As spiritual leaders, the corruption of the priests extended to the people who withheld their perfect animals and brought the imperfect ones to the them as a less than perfect offering. Such is the indictment brought by God in the opening verse.

First Reading:

Malachi 1:14 NAS95 14 "But cursed be the swindler who has a male in his flock and vows it, but sacrifices a blemished animal to the Lord, for I am a great King," says the LORD of hosts, "and My name is feared among the nations."

Malachi 2:1-2 NAS95 1 "And now this commandment is for you, O priests. 2 "If you do not listen, and if you do not take it to heart to give honor to My name," says the LORD of hosts, "then I will send the curse upon you and I will curse your blessings; and indeed, I have cursed them already, because you are not taking it to heart.

Malachi 2:8-10 NAS95 8 "But as for you, you have turned aside from the way; you have caused many to stumble by the instruction; you have corrupted the covenant of Levi," says the LORD of hosts. 9 "So I also have made you despised and abased before all the people, just as you are not keeping My ways but are showing partiality in the instruction. 10 "Do we not all have one father? Has not one God created us? Why do we deal treacherously each against his brother so as to profane the covenant of our fathers?

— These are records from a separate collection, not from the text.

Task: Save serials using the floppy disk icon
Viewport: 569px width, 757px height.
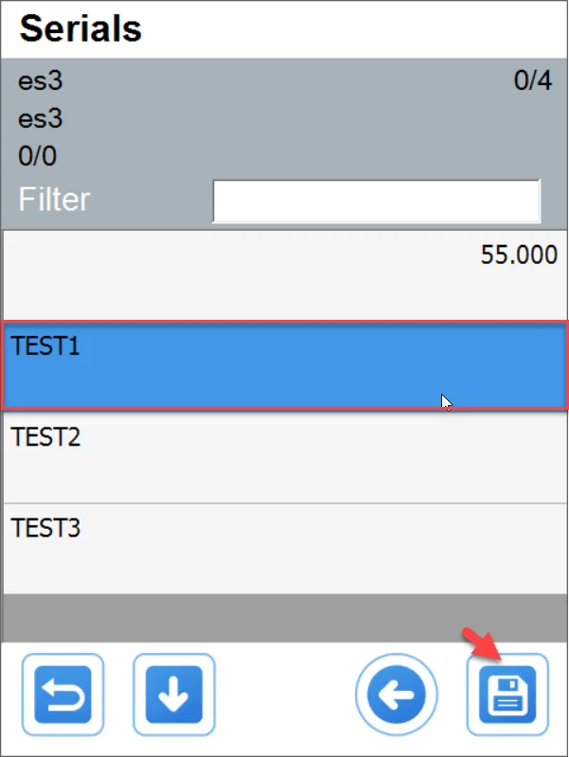Action: pos(507,695)
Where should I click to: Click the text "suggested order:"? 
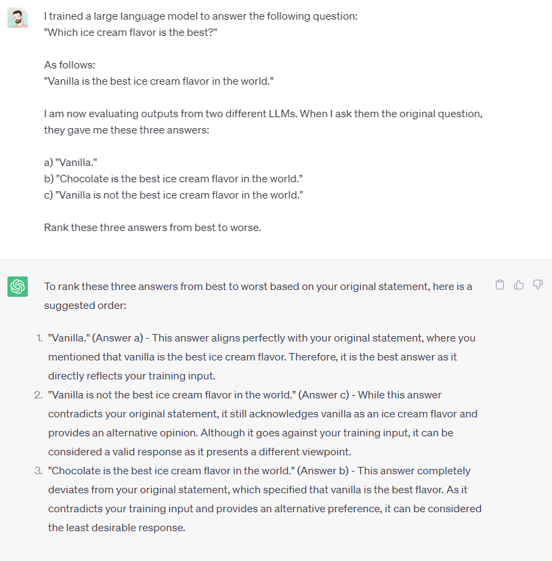(x=85, y=306)
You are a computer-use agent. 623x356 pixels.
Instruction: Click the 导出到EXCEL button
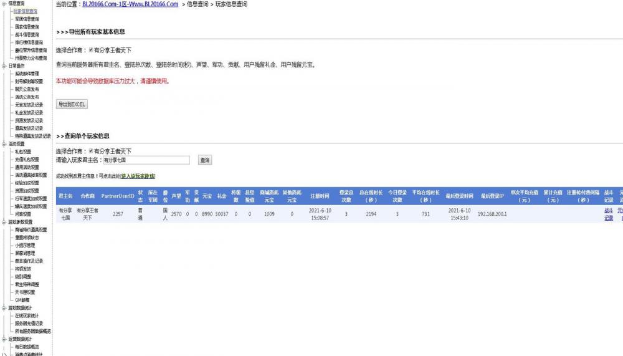(72, 105)
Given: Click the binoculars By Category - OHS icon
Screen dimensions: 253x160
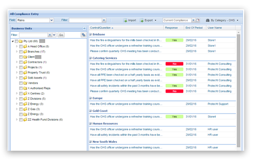Looking at the screenshot, I should click(x=207, y=20).
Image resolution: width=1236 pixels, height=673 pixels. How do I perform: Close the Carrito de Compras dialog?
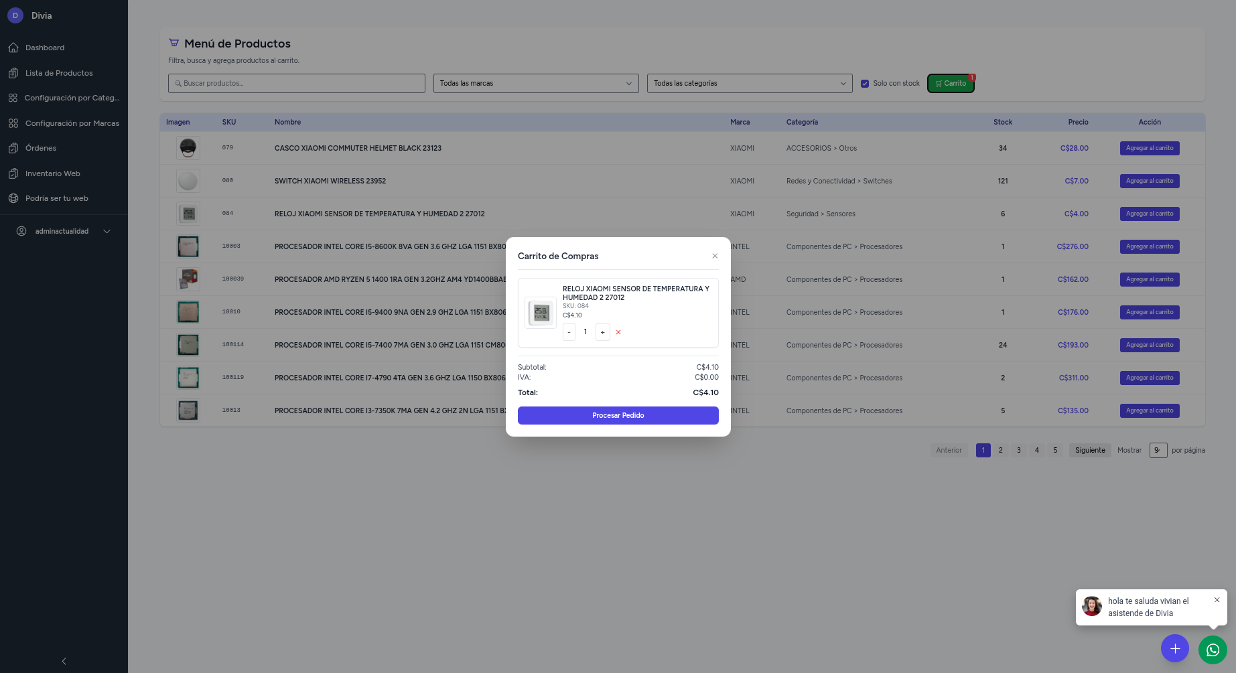[x=715, y=256]
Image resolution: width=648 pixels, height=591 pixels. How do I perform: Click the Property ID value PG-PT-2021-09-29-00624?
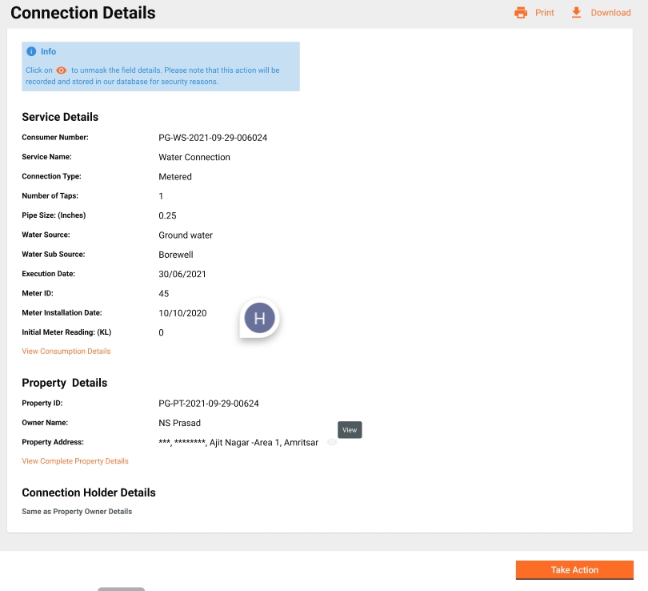(209, 404)
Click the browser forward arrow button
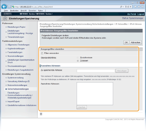The image size is (146, 131). [9, 7]
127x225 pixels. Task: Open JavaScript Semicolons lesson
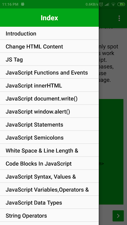click(49, 138)
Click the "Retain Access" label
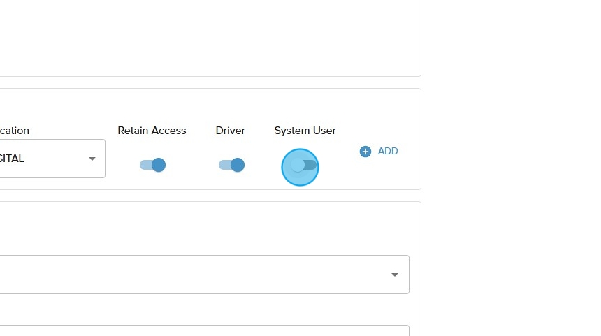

The lawsuit brought by against the people and the priests was twofold. First, the people brought imperfect sacrifices to the priests and second, the priests went along with this ungodly folly. Beginning in the first verse of chapter 2, God addressed the priests and promised them a curse unless they “take heart to give honor to My name” (v. 1). Verses 3 -7, which were omitted from the reading, continued the theme of God’s curse upon the priests. These intervening verses also included a reminder about God’s original call to Levi who had himself walked with God in purity, provided true instruction, and “turned many from iniquity” (Ezra 2:6). When we pick up again in verse 8 the indictment continues against the corrupted priesthood. God says they “have corrupted the covenant of Levi” after which God “despised and abased [them] before the people” (v. 9). In closing, God reminded them of their fatherhood in God the Father who created them and the fact that they had profaned their covenant with Him (v. 10).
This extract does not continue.